Senate Budget Joins the House on Irresponsible War Spending
There was a lot of discussion in the run-up to the release of the Senate budget about disputes within the Republican caucus over defense spending. The original budget proved to be responsible compared to the House budget on defense, and particularly on war spending, but it took a clear step back during the mark-up yesterday. Here’s how.
As we’ve already discussed, the House budget took an irresponsible stance on war spending by spending in FY 2016 $36 billion above the President’s requested $58 billion, essentially to provide backdoor sequester relief for defense. It provided further sequester relief for defense by cutting non-defense discretionary spending below sequester levels, which may prove difficult to sustain over a long period of time.
The originally-released Senate budget took a more realistic and responsible approach on defense. For war spending, not only did it spend at the President’s request of $58 billion, but also it created a point of order, which could be overridden with 60 votes, against any bill that raises it above that amount. This enforcement was especially helpful considering that lawmakers spent $8 billion more than what the President requested in the CRomnibus last year.
But then came the mark-up, where an amendment passed to up the FY 2016 war spending level by $38 billion to exactly match the President's total defense request, providing a slightly larger slush fund than the House budget (while maintaining the point of order). It ostensibly pays for this increase by reducing the defense spending caps by $14 billion per year between 2022 and 2025, but it is not particularly credible to think that Congress would be unable to live with sequester-level spending in FY 2016 but could abide by below-sequester levels in years where no war spending is available.
For other defense spending, the Senate's budget is an improvement on the House budget as well. It adheres to sequester levels for the next ten years, and it also provides a deficit-neutral reserve fund to allow for changes in both defense and non-defense discretionary spending. In other words, it only allows sequester relief in the context of another Murray-Ryan-type agreement that fully offsets spending increases with other changes. This approach is more realistic that the House's reliance on sizeable future non-defense cuts.

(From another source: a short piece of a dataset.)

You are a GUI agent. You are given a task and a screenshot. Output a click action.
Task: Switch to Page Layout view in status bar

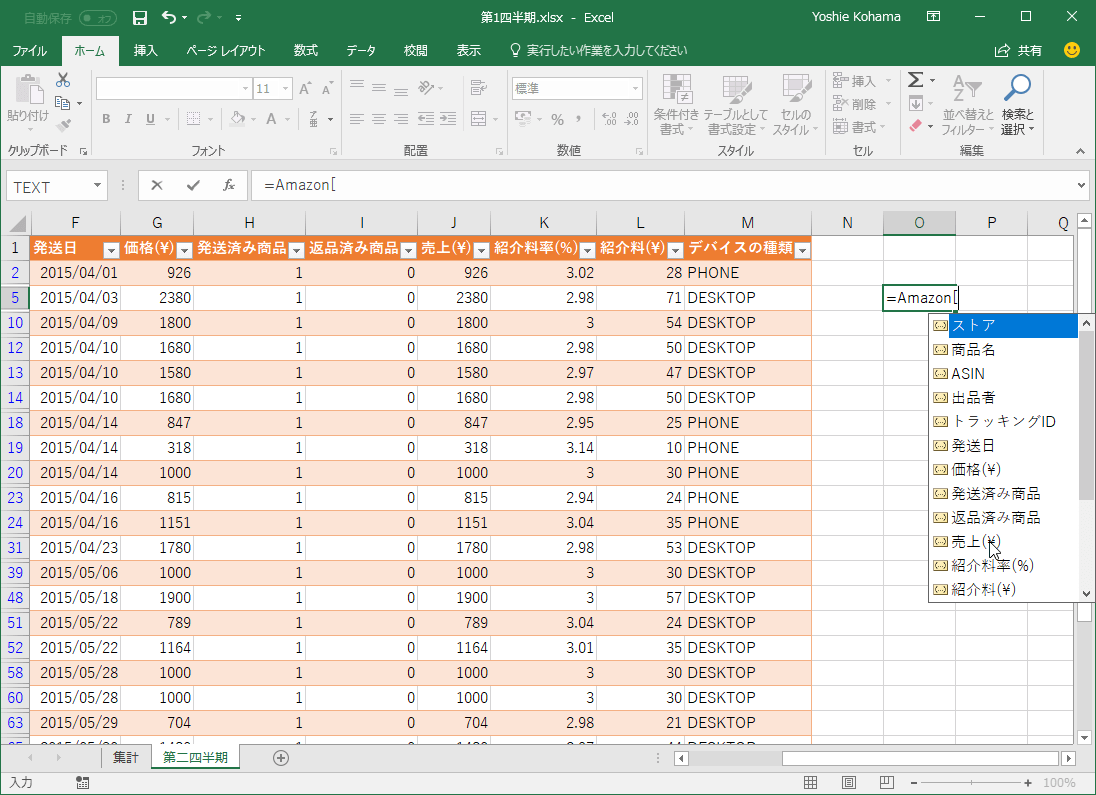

The Senate budget's original take on defense was preferable to the House budget in both war spending and other defense spending. It prevented war spending from being turned into a defense slush fund and allowed for a process to lift the defense spending caps in a fiscally responsible and more realistic way. Ideally, lawmakers would strip the war spending slush fund in conference and use the Senate's deficit-neutral reserve fund for sequester relief in a join budget resolution.